-- Opening Marker --
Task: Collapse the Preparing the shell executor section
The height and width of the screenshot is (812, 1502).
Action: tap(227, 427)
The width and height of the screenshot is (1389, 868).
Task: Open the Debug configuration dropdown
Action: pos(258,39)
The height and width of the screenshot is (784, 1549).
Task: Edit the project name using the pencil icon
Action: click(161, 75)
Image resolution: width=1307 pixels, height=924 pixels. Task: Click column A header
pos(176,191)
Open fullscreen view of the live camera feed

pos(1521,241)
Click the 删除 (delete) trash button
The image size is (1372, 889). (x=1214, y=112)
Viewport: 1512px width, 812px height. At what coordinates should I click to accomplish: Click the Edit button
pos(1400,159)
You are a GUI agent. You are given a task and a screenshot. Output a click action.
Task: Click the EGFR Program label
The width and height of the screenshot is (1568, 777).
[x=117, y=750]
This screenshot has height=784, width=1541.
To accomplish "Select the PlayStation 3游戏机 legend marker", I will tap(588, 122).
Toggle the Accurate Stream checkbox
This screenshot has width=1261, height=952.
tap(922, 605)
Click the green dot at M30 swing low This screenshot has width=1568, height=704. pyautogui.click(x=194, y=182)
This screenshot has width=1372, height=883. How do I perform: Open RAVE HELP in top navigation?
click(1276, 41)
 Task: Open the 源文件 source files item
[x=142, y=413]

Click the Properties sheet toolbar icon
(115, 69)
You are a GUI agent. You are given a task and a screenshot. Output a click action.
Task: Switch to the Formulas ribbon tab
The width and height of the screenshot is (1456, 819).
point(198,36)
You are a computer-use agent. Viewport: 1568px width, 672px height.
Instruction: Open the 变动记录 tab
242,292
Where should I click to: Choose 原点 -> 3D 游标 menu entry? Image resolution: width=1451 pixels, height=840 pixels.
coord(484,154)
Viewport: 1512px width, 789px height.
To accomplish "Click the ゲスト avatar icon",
-- Closing Marker --
TASK REQUIREMENTS:
The lines wanted are those from the one holding "Instruction: Open the 变动记录 tab" through the final line of the listing; print them exactly.

RESULT:
Instruction: Open the 变动记录 tab
242,292
Where should I click to: Choose 原点 -> 3D 游标 menu entry? Image resolution: width=1451 pixels, height=840 pixels.
coord(484,154)
Viewport: 1512px width, 789px height.
To accomplish "Click the ゲスト avatar icon",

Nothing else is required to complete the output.